» **Exercise**
Keep writing the piece below about Busy Philipps and her talk show Busy Tonight, starting right after its last sentence.

» **Document segment**
==*==
This week, Philipps turned those last three words into a hashtag—#YouKnowMe—as part of a campaign encouraging women who’ve had abortions to tell their stories and help remove the stigma around the issue. “1 in 4 women have had an abortion,” she wrote on Twitter. “Many people think they don’t know someone who has, but #youknowme.”
Philipps is known for her frankness on social media, but that quality didn’t translate naturally onto Busy Tonight—not at first, anyway. The show had relatively low stakes: For four nights a week, the 39-year-old greeted her audience with a short monologue (popular topics included self-care, Oprah, and margaritas), chatted with one of her celebrity pals over drinks, and then jammed out to an artist. The vibe was, to put it in Philipps-ese, chill AF, and the aesthetic (bold hues, neon wall decor, shelves full of cute tchotchkes) was designed for Instagram picture-taking. Philipps opened each show with a lo-fi, Snapchat-style video hyping up her studio audience. She ended each one in a nightgown she called “Mr. Nightgown” while singing a lullaby to the camera.
==*==
» **Collected data**
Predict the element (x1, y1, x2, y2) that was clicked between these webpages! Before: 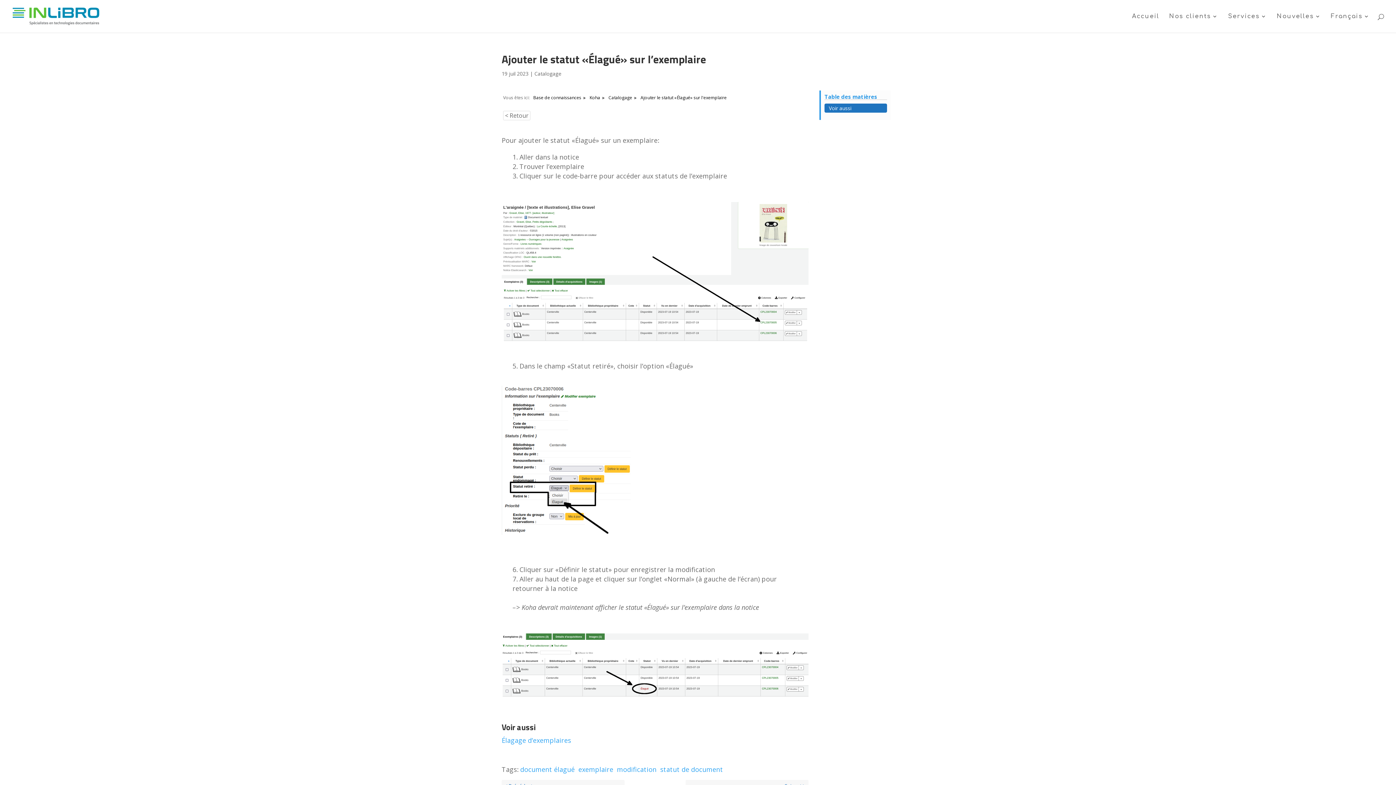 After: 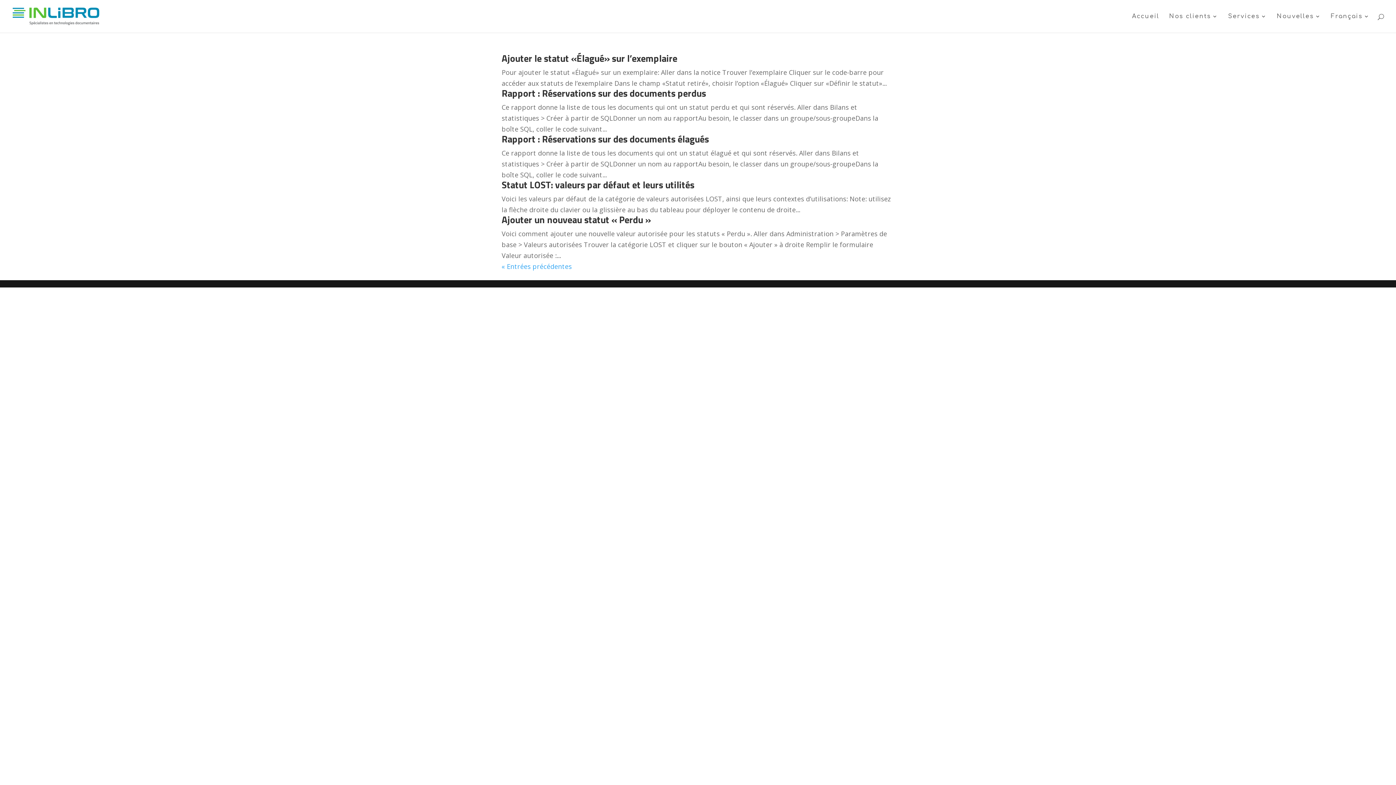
==*==
» **Response to this exercise**
Busy Tonight was basically one big half-hour slumber party, and it took some time for it to click. The series stumbled at the outset. Interviewing didn’t come easily to Philipps, especially when she had multiple guests. And despite her comedy-acting prowess, Philipps isn’t a comedian who’s accustomed to delivering zingers for several minutes at the top of a show or making bits—such as exchanging asides with her writers sitting in the audience—feel unforced.
But if Busy Tonight was more frothy than newsworthy, it was still, in its way, illuminating. Philipps is acutely aware of (and has admitted to) how her openness on social media has netted her more opportunities than her acting—on Freaks and Geeks, Dawson’s Creek, and Cougar Town—ever did. She understood that the fans tuning in were doing so because they had followed her online and liked how brassy she was there; that when she mentioned “Marc,” they’d know she meant her husband, the screenwriter Marc Silverstein; and that all of this—being the center of attention on her own show after a lifetime of supporting roles—was utterly new to her, as a longtime TV actor.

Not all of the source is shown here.